Gold’s quality as a haven had been in question since August, when it came off record highs of above $2,000 an ounce to hover at $1,900 first, then fall deeper into $1,700 and $1,800 territory on Covid-19 vaccine breakthroughs that boosted economic rebound hopes instead.
Monday’s rebound restored some of the fundamentals that had evaded gold — particularly its standing as a hedge against inflation — although it remained some $255, or 12%, below the August record high of nearly $2,090.
“Gold almost had its back broken, but the reflation trade just saved it,” said Ed Moya, senior market strategist for OANDA in New York. “Gold is rallying from a two-month low as Biden’s massive $1.9 trillion plan is about to become a reality.”

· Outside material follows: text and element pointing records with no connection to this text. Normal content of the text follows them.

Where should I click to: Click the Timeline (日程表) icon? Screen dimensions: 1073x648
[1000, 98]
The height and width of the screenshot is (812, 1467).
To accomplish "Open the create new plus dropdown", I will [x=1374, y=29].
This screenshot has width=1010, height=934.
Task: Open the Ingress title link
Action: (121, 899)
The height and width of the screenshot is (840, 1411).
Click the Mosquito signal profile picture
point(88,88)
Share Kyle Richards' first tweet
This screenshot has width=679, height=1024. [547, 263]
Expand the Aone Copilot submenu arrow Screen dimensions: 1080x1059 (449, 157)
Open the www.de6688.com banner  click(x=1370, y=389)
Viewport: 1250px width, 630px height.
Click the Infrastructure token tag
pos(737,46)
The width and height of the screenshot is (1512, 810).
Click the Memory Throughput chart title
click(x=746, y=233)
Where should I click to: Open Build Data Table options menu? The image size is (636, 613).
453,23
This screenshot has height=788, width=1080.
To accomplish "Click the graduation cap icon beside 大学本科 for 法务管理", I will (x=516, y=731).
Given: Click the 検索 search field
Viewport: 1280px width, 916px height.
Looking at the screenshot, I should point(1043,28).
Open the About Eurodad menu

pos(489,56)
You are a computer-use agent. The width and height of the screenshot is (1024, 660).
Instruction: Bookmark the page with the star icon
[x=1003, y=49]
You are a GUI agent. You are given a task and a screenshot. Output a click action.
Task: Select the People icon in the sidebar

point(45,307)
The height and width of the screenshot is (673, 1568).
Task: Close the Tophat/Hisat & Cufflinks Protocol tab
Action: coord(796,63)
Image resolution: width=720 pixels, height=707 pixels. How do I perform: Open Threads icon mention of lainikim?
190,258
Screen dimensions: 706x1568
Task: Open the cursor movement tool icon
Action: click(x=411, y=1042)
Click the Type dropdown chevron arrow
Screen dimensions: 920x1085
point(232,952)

“The economic recovery is weak, and prospects are growing that more will be done once we get past this first $1.9 trillion plan. The reflation trade is happening a lot faster than-expected and that should keep inflation expectations rising.”
But Moya also cautioned that the yellow metal’s technical standing was still weak, and needed to push higher in order to not break down again.
“Gold is not out of the woods just yet and needs to capture the $1,850 level before the end of the week, otherwise a death-cross formation could trigger a significant wave of selling pressure.”
Gold’s test could really come later in the week, particularly on Wednesday, when Federal Reserve Chair Jay Powell speaks about the labor market at a webinar hosted by the Economic Club of New York.
Wednesday will be a packed day for gold. Market watchers will be paying close attention to the U.S. Consumer Price Index data for January, amid growing expectations that an uptick in inflation could be larger and longer lasting than the Fed is anticipating.
U.S. Treasury investors are betting on inflation to rise if the economy continues to progress in the second half of this year, after contracting in 2020 at its deepest pace since World War II. The prospect of a new coronavirus relief package is adding to inflation expectations.
Also due on Wednesday is the U.S. Federal Budget Balance and wholesale inventories data. On Thursday, initial jobless claims numbers will be published.